[Dataset records]
※

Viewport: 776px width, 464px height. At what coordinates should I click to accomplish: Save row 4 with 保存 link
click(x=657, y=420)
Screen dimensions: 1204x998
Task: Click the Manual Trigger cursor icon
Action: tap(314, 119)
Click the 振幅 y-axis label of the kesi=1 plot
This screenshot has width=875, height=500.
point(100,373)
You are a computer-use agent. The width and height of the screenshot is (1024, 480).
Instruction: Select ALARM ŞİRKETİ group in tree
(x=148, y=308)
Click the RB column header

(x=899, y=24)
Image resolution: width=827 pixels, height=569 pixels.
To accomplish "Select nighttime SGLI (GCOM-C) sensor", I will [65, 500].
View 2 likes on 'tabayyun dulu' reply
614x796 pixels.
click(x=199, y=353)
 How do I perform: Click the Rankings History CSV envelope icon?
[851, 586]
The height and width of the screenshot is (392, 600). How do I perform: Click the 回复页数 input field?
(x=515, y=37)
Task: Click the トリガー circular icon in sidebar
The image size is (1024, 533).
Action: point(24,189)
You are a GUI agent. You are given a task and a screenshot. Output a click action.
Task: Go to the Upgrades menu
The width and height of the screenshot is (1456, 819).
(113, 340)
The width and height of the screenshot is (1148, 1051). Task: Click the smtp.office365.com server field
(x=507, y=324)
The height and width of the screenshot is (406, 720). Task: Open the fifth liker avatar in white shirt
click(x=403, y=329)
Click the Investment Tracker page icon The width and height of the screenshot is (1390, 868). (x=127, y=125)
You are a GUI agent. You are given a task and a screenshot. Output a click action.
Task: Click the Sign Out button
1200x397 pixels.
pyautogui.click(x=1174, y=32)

※

◆ **GIVEN PROBLEM**: Write out the data above again, swapping "Investment Tracker" for "Budget Planner" and keeping everything else the same.

◆ **REPLY TO THE EXERCISE**:
Viewport: 776px width, 464px height. At what coordinates should I click to accomplish: Save row 4 with 保存 link
click(x=657, y=420)
Screen dimensions: 1204x998
Task: Click the Manual Trigger cursor icon
Action: tap(314, 119)
Click the 振幅 y-axis label of the kesi=1 plot
This screenshot has width=875, height=500.
point(100,373)
You are a computer-use agent. The width and height of the screenshot is (1024, 480).
Instruction: Select ALARM ŞİRKETİ group in tree
(x=148, y=308)
Click the RB column header

(x=899, y=24)
Image resolution: width=827 pixels, height=569 pixels.
To accomplish "Select nighttime SGLI (GCOM-C) sensor", I will [65, 500].
View 2 likes on 'tabayyun dulu' reply
614x796 pixels.
click(x=199, y=353)
 How do I perform: Click the Rankings History CSV envelope icon?
[851, 586]
The height and width of the screenshot is (392, 600). How do I perform: Click the 回复页数 input field?
(x=515, y=37)
Task: Click the トリガー circular icon in sidebar
The image size is (1024, 533).
Action: point(24,189)
You are a GUI agent. You are given a task and a screenshot. Output a click action.
Task: Go to the Upgrades menu
The width and height of the screenshot is (1456, 819).
(113, 340)
The width and height of the screenshot is (1148, 1051). Task: Click the smtp.office365.com server field
(x=507, y=324)
The height and width of the screenshot is (406, 720). Task: Open the fifth liker avatar in white shirt
click(x=403, y=329)
Click the Budget Planner page icon The width and height of the screenshot is (1390, 868). (x=127, y=125)
You are a GUI agent. You are given a task and a screenshot. Output a click action.
Task: Click the Sign Out button
1200x397 pixels.
pyautogui.click(x=1174, y=32)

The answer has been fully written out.